[[ Page excerpt open ]]

The Oregon Health & Science University (OHSU) Commencement and School Hooding Ceremonies, also known as Graduation, is always a special event for me. It is a pleasure to celebrate graduates of our Biomedical Informatics Graduate Program completing their studies and moving on to the next steps in their careers. Since our program had its first graduates in 1998, I have only missed the ceremony once, due to a conflict with a National Institutes of Health meeting I was required to attend.
This year our program has 22 graduates, distributed among our PhD (3), Master of Science (15), and Graduate Certificate (4) programs and among our two majors, Health & Clinical Informatics (15) and Bioinformatics & Computational Biology (7). With this year’s graduates, it brings the total number of degrees and certificates awarded by our program since inception to 984.
This year’s event is also special because I have been invited to give the Faculty Address in the OHSU School of Medicine Graduate Studies Hooding & Completion Ceremony. This is the second time I have been asked to give this address, the previous time in 2011.
As I did the last time, I will share my remarks in this post:
Thank you, Dean Fryer for inviting me to give the faculty address at this year’s Graduate Student Hooding Ceremony. It is a real honor. A good number of you in the room know me. I have been at OHSU for 34 years. Along the way, I started a graduate program, some of whose 22 graduates from this year are here today. I also started a department in the School of Medicine.

[[ Page excerpt closed ]]
[[ Exercise data open ]]

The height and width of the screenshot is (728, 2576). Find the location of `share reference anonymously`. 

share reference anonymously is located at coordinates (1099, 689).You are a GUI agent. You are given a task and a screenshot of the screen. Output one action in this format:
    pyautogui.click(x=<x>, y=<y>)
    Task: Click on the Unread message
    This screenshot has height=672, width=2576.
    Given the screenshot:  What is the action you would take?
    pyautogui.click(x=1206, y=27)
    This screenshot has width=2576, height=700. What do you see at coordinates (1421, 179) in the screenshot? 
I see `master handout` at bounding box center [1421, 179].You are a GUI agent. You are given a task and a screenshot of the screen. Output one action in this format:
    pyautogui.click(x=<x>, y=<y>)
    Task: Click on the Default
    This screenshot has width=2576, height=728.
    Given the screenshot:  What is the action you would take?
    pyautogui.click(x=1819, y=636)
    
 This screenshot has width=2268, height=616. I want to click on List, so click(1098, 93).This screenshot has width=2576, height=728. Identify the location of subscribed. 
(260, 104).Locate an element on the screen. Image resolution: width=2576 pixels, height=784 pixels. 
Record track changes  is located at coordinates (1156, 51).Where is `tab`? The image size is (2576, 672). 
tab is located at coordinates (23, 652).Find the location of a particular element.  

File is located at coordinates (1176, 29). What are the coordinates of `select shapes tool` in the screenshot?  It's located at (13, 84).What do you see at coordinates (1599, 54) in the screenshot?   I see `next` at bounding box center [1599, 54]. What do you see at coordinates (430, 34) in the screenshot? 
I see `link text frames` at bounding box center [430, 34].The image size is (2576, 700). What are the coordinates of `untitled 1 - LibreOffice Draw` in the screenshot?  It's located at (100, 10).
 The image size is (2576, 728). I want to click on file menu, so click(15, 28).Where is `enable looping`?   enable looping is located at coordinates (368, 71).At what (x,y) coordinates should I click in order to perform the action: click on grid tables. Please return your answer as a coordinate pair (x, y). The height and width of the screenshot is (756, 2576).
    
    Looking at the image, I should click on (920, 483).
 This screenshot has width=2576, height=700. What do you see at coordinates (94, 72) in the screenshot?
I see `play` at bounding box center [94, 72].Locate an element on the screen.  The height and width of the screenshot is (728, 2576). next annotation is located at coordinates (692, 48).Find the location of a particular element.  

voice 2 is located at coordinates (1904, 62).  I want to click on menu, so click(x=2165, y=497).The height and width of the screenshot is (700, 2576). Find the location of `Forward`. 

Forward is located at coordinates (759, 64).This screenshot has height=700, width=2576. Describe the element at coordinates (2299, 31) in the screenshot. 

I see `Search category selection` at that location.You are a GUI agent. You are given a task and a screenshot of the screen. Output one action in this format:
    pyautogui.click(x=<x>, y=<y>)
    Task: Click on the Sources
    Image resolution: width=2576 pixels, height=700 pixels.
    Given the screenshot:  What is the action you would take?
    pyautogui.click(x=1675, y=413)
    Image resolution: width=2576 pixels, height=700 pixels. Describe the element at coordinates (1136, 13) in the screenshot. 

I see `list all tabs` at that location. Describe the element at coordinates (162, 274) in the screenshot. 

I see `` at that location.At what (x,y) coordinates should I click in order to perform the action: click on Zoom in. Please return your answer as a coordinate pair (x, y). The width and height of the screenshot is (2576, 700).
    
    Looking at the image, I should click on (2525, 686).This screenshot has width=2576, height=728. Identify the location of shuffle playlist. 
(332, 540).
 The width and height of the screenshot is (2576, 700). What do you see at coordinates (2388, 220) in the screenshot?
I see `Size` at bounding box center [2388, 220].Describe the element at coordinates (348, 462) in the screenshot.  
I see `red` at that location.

[[ Exercise data closed ]]

• [Task 1] Set down the OHSU graduation post word for word from "This year’s event" up to and including "time in 2011.".
• [Task 2] Please write the next part of the OHSU graduation post, picking up after its last sentence.
The records aren't needed for this work.

• [Task response 1]
This year’s event is also special because I have been invited to give the Faculty Address in the OHSU School of Medicine Graduate Studies Hooding & Completion Ceremony. This is the second time I have been asked to give this address, the previous time in 2011.

• [Task response 2]
I work in the field of biomedical informatics, where we focus on the use of information and technology to advance health, healthcare, and biomedical research. Our graduate program matriculated its first students into our master’s program in 1996. From there, we developed a PhD program, a Graduate Certificate program, and bifurcated into two majors, one called Health and Clinical Informatics and the other called Bioinformatics and Computational Biomedicine. The field of clinical informatics is now a recognized medical subspecialty, and I am among the nearly 3000 physicians in the country who are board-certified. With today’s graduates, our graduate program is nearing the awarding of 1000 degrees and certificates. Our alumni have gone on to jobs in academia, industry, healthcare settings, and more, and some have become leaders in the field in their own right.
Our department in the School of Medicine is called the Department of Medical Informatics & Clinical Epidemiology, or DMICE as many know it, a fitting acronym for a department that does a lot of work with computers. The department has had a sustained record of accomplishment and impact since its inception 21 years ago. This is evidenced by a citation and publishing analysis of the top 2% of the world’s researchers maintained by the Elsevier Data Repository. In this dataset of over 200,000 scientists, there are 295 current and past OHSU scientists, 10 of whom are from DMICE. Our department’s research has been sustained by over $200 million of funding in grants and contracts.
As some of you know, I decided to step down from leadership of the department and graduate program last year. I continue on as a faculty doing what I love most, namely my research and teaching.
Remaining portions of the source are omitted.